Europe's Steel and Metals at Risk: The Urgent Challenges Facing a Strategic Industry - Part 1

Steel and base metals have long been fundamental to Europe’s economic strength and industrial identity. Today, however, the European Commission has sounded the alarm over the increasing challenges threatening the future of these critical sectors.

In a detailed communication to the European Parliament, the Council, and other key institutions, the Commission has outlined a stark assessment. High energy costs, an uneven global playing field, urgent decarbonisation needs, and growing regulatory burdens are placing immense pressure on Europe’s steel and metals industries.
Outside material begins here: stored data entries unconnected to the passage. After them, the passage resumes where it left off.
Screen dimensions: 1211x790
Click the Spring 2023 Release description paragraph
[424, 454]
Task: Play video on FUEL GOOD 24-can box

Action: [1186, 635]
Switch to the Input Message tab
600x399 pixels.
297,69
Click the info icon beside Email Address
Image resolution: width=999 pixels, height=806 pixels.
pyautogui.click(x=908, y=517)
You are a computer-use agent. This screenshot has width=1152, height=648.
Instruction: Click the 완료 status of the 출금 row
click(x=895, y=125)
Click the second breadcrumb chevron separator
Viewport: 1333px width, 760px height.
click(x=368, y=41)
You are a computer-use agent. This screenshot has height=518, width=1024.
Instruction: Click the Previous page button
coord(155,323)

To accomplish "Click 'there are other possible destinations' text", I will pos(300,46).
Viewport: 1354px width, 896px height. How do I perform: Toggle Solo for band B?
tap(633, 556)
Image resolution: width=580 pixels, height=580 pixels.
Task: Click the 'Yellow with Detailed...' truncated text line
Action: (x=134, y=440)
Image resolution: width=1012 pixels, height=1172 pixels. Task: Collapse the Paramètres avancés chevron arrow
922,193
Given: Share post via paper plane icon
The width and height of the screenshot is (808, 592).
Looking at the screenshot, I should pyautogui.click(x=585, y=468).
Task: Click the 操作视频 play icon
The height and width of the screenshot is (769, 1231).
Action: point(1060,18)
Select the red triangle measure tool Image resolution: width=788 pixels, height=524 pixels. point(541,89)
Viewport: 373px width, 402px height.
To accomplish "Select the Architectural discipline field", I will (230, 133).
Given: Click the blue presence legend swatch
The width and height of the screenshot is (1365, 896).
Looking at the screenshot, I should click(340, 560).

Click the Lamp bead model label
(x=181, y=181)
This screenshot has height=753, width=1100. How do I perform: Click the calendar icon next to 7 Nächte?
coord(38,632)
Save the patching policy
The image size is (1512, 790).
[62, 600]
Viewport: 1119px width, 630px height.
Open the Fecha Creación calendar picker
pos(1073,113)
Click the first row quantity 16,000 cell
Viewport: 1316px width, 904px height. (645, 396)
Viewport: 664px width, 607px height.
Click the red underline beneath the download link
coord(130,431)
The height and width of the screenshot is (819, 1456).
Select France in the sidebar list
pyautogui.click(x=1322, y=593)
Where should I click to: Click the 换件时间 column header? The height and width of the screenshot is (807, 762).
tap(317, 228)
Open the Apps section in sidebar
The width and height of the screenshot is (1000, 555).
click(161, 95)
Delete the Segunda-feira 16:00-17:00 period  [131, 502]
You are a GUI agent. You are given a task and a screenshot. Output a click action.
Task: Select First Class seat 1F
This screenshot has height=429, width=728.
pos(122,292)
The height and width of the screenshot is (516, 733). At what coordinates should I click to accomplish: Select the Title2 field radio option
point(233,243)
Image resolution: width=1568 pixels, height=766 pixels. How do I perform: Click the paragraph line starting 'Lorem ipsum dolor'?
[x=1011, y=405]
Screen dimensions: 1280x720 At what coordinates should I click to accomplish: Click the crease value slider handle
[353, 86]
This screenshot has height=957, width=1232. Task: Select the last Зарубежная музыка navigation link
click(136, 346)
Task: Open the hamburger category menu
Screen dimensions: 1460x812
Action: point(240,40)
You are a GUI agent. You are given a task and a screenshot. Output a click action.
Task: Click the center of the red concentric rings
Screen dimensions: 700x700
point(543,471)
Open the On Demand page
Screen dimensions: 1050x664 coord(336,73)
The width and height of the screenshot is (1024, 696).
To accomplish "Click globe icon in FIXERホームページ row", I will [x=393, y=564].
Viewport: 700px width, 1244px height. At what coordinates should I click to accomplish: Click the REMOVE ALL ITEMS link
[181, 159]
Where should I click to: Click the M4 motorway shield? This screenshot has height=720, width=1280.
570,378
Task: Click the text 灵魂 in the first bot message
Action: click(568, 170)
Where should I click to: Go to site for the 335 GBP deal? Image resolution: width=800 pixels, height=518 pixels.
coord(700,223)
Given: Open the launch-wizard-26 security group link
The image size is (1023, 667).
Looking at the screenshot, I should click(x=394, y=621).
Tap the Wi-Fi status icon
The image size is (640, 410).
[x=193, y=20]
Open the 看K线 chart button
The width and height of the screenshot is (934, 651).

Without robust action, these sectors risk decline, with serious consequences for strategic sectors such as defence, construction, automotive manufacturing, and technological innovation.

Over the past decade, Europe’s share of global steel production has shrunk to 7-8%, while primary aluminium production has fallen to just 3.8%. Meanwhile, nations like China and India have dramatically expanded their production capacities, often with heavy government support. In 2024 alone, global steel overcapacity was estimated to be more than four and a half times higher than the European Union’s annual consumption.

Despite producing 90% of its domestic steel demand and 83% of its copper needs, Europe’s ability to meet growing demand for aluminium and nickel is falling sharply. The EU currently covers only 46% of its aluminium needs and 25% of its nickel requirements, two materials whose strategic importance is rapidly increasing, particularly in defence and clean technologies.

The Commission also drew attention to the essential role metals play in Europe’s security and resilience. Modern battle tanks, for example, require between 50 to 60 tonnes of high-quality steel; fighter aircraft rely on about three tonnes of aluminium. A stable, resilient supply of such materials is critical for European defence and technological autonomy.

Yet, investment challenges are mounting. Europe’s metals industries are committed to decarbonisation, but they face weak financial incentives. In 2022, the sector accounted for 8.1% of EU greenhouse gas emissions, but tight margins, overcapacity, and insufficient customer willingness to pay a „green premium” make clean investment strategies difficult. Major players, such as ThyssenKrupp, ArcelorMittal, and Liberty Ostrava, have recently announced layoffs, delayed decarbonisation investments, or even bankruptcy, raising further concerns.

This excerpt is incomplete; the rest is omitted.